• [Text shown]
---

CREATE OR REPLACE TABLE h3_3_stats AS
SELECT h3_3: H3_LATLNG_TO_CELL(
bbox.ymin,
bbox.xmin,
3),
null_ratio: ROUND(100 /
COUNT(*) *
COUNT(*) FILTER (height IS NULL), 1)
FROM 'merged/*.parquet'
GROUP BY 1;
COPY (
SELECT geometry: ST_ASWKB(H3_CELL_TO_BOUNDARY_WKT(h3_3)::geometry),
null_ratio
FROM h3_3_stats
WHERE ST_XMIN(geometry::geometry) BETWEEN -179 AND 179
AND ST_XMAX(geometry::geometry) BETWEEN -179 AND 179
) TO 'height_null_ratio.h3_3_stats.parquet' (
FORMAT 'PARQUET',
CODEC 'ZSTD',
COMPRESSION_LEVEL 22,
ROW_GROUP_SIZE 15000);
Below are the hexagon counts by null ratio, binned to the nearest 10th.
SELECT null_ratio_bin: round(null_ratio / 10) * 10,
COUNT(*)

---

• [Short problem]
Transcribe the SQL text from "CREATE OR REPLACE" to "IS NULL), 1)", keeping every character and line as it is. The items after the SQL text stand on their own and have no tie to it.

• [Information shown]

---

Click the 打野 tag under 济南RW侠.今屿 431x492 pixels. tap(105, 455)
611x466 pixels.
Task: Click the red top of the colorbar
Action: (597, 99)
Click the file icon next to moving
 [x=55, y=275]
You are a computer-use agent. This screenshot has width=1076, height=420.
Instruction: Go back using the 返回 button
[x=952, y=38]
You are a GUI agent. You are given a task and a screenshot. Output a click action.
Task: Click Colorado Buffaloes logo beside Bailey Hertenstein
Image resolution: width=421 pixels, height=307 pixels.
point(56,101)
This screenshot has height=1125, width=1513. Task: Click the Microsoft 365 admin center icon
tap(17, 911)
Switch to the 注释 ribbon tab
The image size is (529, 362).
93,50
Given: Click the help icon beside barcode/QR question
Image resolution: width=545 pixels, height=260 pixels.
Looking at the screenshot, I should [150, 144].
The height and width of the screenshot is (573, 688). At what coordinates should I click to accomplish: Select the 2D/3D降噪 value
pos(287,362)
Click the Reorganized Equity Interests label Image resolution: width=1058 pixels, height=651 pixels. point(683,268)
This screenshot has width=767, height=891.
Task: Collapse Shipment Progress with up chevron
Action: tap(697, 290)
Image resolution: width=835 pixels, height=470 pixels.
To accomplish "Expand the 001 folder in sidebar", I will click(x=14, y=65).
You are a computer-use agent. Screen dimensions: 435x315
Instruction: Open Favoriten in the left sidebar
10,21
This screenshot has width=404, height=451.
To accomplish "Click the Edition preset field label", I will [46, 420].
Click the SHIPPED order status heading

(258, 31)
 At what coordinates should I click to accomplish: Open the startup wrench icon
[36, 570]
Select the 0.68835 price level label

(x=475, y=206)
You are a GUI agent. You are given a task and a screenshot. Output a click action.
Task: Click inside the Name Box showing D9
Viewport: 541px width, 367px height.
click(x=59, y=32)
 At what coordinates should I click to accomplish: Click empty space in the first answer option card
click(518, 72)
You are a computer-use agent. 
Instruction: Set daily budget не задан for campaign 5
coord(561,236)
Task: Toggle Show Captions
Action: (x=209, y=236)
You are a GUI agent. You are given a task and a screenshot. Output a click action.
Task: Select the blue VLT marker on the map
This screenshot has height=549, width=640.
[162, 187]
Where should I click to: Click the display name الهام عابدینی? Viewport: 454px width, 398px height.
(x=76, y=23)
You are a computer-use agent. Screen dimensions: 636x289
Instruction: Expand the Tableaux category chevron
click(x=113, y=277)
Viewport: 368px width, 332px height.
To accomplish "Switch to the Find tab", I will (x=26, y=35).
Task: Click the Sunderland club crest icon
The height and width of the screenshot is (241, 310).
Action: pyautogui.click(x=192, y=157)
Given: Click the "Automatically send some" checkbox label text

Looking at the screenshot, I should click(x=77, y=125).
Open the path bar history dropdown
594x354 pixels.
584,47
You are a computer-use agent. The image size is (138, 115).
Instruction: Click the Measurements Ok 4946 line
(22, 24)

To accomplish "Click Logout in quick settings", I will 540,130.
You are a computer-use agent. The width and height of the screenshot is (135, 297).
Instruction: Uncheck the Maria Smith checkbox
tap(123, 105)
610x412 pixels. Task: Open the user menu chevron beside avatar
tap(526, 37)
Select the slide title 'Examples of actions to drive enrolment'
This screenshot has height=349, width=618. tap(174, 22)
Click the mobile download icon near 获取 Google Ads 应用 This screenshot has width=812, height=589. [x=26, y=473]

---

• [Complete answer]
CREATE OR REPLACE TABLE h3_3_stats AS
SELECT h3_3: H3_LATLNG_TO_CELL(
bbox.ymin,
bbox.xmin,
3),
null_ratio: ROUND(100 /
COUNT(*) *
COUNT(*) FILTER (height IS NULL), 1)